With stocks ending near their lows, participants displayed demand for volatility protection, sending the CBOE Volatility Index (VIX 15.57, +1.61) to mid-March levels.
Treasuries posted modest gains with the benchmark 10-yr yield slipping three basis points to 2.70%.
For the second session in a row, participation was above average with nearly 820 million shares changing hands at the NYSE.

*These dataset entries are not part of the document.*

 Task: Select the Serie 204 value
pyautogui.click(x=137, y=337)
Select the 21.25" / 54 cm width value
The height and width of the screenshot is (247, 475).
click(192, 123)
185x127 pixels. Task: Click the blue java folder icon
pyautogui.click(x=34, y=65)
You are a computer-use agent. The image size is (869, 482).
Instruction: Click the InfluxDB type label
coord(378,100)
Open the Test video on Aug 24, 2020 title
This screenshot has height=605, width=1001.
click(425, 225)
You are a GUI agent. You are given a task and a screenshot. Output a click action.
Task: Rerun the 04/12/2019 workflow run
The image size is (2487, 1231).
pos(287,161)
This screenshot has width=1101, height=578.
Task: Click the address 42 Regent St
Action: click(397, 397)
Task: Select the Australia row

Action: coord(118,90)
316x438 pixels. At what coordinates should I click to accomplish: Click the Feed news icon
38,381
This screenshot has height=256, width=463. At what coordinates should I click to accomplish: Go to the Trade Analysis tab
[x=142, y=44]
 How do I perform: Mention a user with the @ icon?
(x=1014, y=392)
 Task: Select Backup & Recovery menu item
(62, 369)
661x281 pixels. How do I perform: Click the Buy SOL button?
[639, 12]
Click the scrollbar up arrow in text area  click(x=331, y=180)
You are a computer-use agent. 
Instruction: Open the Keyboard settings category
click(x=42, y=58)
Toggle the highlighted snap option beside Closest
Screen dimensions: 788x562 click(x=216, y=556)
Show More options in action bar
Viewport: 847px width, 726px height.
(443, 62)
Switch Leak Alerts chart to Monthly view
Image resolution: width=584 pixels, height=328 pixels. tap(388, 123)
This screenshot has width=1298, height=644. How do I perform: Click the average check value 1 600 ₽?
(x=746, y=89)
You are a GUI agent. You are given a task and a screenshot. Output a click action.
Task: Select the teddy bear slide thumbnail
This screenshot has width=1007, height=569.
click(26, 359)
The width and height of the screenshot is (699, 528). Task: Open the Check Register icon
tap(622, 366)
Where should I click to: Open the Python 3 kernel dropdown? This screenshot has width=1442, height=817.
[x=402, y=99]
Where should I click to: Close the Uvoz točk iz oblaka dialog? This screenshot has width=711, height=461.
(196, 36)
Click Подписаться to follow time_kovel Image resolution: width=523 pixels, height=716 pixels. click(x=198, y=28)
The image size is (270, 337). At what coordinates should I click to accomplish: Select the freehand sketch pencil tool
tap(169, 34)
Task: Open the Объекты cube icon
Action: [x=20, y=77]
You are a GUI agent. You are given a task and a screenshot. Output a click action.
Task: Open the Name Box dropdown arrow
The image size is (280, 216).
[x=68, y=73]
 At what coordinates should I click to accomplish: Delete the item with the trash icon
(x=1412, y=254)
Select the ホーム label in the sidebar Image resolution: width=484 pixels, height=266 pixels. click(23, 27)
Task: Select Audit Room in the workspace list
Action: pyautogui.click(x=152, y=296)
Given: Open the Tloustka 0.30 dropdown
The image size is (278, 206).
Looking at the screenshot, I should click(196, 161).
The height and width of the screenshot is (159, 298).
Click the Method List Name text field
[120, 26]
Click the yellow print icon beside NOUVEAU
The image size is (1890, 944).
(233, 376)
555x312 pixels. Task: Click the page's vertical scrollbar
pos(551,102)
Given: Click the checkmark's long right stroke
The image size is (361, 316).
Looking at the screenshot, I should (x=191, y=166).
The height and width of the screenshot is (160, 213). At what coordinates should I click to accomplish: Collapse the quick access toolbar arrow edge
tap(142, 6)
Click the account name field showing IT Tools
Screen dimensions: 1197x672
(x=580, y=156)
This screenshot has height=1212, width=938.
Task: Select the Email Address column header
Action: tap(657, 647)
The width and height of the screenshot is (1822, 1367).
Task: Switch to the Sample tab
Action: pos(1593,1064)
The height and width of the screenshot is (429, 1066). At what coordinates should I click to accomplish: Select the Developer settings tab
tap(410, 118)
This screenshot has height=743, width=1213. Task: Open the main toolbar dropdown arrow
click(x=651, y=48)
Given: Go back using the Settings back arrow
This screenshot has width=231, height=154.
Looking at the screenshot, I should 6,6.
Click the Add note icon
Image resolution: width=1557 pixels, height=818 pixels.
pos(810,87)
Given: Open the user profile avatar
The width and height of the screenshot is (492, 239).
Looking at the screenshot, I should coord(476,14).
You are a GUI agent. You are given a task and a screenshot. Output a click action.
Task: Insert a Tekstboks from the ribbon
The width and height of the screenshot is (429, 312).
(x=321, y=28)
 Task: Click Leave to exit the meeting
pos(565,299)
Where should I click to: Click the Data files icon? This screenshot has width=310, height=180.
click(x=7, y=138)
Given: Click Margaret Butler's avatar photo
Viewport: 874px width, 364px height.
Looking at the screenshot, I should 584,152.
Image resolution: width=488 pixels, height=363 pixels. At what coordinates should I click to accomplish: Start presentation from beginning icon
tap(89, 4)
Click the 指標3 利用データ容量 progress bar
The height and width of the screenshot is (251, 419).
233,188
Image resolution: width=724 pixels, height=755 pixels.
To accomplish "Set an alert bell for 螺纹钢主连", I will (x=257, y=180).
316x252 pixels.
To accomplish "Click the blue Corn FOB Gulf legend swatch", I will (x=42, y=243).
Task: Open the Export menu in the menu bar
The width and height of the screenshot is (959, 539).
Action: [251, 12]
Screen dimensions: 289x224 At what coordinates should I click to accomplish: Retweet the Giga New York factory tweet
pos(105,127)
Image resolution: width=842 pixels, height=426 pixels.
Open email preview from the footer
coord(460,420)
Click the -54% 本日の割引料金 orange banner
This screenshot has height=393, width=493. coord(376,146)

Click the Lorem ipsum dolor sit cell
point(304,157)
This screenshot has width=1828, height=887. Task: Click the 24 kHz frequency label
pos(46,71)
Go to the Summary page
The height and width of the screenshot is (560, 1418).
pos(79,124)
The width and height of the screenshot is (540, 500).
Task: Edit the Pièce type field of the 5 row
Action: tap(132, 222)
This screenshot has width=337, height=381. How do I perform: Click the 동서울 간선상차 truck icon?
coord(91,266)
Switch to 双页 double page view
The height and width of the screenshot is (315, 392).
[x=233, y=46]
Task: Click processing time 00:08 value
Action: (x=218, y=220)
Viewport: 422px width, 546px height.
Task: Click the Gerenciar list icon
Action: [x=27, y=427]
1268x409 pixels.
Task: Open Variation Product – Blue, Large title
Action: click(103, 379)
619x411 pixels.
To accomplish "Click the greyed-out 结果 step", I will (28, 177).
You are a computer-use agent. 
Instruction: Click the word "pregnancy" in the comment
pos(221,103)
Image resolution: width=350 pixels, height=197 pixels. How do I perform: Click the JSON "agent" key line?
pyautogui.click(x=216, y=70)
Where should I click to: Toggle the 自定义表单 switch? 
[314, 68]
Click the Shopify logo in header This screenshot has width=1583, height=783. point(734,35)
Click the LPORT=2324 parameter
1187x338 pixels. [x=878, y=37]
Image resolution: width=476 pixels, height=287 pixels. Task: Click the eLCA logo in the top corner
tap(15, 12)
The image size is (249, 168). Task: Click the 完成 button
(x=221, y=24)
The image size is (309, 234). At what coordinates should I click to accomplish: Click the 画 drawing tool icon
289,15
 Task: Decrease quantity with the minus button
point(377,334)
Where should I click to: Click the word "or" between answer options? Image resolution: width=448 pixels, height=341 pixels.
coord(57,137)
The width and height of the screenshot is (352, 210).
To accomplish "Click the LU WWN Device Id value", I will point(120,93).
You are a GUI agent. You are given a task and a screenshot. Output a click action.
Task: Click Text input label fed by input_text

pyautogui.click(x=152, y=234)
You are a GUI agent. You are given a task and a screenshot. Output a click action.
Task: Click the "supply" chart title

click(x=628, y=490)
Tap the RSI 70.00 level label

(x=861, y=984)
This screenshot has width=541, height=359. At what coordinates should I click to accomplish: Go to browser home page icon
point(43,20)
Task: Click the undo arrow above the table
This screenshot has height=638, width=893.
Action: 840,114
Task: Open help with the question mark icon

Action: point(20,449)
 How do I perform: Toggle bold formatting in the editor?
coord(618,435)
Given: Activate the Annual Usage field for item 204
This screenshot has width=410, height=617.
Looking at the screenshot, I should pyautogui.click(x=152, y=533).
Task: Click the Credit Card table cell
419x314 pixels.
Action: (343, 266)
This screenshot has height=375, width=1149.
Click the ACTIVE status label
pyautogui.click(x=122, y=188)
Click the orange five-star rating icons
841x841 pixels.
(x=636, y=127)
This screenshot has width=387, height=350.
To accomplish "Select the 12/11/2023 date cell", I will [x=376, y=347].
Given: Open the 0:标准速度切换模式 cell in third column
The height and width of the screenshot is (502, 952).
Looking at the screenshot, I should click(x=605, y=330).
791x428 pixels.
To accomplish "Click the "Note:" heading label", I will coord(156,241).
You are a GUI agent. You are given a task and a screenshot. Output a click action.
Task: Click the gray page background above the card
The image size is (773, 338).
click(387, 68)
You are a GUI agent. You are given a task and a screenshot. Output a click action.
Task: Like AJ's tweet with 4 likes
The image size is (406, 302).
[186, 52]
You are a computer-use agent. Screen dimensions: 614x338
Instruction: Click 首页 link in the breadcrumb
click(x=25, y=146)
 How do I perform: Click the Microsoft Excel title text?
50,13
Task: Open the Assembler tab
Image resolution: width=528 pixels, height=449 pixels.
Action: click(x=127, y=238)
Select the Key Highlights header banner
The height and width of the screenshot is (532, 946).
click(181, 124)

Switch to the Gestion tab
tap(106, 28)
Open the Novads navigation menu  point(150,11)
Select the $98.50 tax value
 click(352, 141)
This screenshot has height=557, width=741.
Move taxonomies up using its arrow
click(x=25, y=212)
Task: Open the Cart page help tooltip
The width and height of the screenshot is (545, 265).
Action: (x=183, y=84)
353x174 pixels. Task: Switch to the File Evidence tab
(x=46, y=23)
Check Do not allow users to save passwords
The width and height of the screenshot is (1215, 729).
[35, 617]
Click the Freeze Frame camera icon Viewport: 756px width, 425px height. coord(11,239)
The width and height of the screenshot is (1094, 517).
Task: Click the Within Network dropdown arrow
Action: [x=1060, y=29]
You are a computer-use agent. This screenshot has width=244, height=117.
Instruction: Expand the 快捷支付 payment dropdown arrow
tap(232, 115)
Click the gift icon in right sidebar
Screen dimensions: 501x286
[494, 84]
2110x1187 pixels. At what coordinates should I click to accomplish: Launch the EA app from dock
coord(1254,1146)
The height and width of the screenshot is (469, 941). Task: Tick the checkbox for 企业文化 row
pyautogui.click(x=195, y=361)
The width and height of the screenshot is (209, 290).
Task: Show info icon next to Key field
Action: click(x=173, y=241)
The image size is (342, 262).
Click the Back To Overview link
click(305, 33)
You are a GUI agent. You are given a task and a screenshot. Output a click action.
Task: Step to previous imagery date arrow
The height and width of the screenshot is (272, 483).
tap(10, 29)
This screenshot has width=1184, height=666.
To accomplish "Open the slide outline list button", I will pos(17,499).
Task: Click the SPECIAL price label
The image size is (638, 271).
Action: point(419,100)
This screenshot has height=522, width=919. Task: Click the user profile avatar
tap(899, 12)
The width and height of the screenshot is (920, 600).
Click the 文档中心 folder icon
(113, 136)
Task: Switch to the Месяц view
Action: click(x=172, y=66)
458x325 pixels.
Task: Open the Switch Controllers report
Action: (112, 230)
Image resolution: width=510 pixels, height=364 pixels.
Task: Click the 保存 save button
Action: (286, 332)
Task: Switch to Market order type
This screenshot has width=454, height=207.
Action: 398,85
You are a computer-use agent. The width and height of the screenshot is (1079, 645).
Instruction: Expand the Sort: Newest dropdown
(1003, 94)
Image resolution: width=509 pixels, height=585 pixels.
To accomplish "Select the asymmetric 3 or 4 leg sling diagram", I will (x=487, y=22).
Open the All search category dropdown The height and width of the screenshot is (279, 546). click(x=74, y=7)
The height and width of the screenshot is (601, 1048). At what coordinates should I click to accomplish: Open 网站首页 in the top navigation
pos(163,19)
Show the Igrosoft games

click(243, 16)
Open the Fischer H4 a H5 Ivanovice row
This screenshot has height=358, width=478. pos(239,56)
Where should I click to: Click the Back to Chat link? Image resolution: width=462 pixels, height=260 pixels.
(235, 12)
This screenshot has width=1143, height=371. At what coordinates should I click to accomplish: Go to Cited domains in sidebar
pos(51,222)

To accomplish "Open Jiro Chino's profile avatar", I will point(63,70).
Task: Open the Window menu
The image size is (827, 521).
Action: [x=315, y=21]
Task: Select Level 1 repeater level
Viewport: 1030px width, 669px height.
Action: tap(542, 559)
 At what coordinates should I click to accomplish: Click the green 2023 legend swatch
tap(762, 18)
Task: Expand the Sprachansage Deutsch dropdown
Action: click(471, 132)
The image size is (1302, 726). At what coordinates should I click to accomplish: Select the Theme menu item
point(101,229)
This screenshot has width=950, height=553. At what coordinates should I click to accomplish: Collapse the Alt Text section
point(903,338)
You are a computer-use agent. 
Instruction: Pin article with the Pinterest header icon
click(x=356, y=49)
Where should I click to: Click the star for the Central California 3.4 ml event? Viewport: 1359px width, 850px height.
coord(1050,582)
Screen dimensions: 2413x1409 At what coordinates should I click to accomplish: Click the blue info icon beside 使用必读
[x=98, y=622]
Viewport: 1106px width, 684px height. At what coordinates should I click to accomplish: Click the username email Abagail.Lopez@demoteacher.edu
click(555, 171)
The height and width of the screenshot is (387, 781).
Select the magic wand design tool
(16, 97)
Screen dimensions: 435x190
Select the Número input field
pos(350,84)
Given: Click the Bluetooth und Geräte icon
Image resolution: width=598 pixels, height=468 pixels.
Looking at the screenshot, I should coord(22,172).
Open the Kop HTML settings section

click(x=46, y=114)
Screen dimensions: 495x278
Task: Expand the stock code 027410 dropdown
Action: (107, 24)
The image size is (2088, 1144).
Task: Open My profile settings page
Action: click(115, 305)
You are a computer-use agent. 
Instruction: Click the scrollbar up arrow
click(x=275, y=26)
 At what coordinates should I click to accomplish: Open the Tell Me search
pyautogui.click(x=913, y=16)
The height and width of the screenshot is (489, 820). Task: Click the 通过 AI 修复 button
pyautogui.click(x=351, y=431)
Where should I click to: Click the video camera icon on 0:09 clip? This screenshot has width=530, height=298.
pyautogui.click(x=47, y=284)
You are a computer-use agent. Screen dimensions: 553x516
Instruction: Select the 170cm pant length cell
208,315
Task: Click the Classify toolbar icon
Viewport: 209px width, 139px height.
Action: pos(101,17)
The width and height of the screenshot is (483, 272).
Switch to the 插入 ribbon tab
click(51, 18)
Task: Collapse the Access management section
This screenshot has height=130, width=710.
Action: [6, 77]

Today's economic data was limited to the Consumer Credit report for February, which indicated an increase of $16.50 billion after increasing an upwardly revised $13.80 billion (from $13.70 billion) in January. That was the largest monthly expansion since October 2013. The Briefing.com consensus expected consumer credit to increase by $14.30 billion. Typically, consumer credit is a volatile measure that often goes through substantial revisions before the final data are released. The revisions to January, however, were much milder than normal.
Tomorrow's economic data will be limited to the Job Openings and Labor Turnover Survey, which will be released at 10:00 ET.

S&P 500 -0.2% YTD
Dow Jones Industrial Average -2.0% YTD
Russell 2000 -2.2% YTD
Nasdaq Composite -2.3% YTD

All comments contained herein are for informational purposes only, and should not be considered as a solicitation to buy or sell any security. The firm does not guarantee the accuracy or completeness of the information or make any warranties regarding results from it's usage.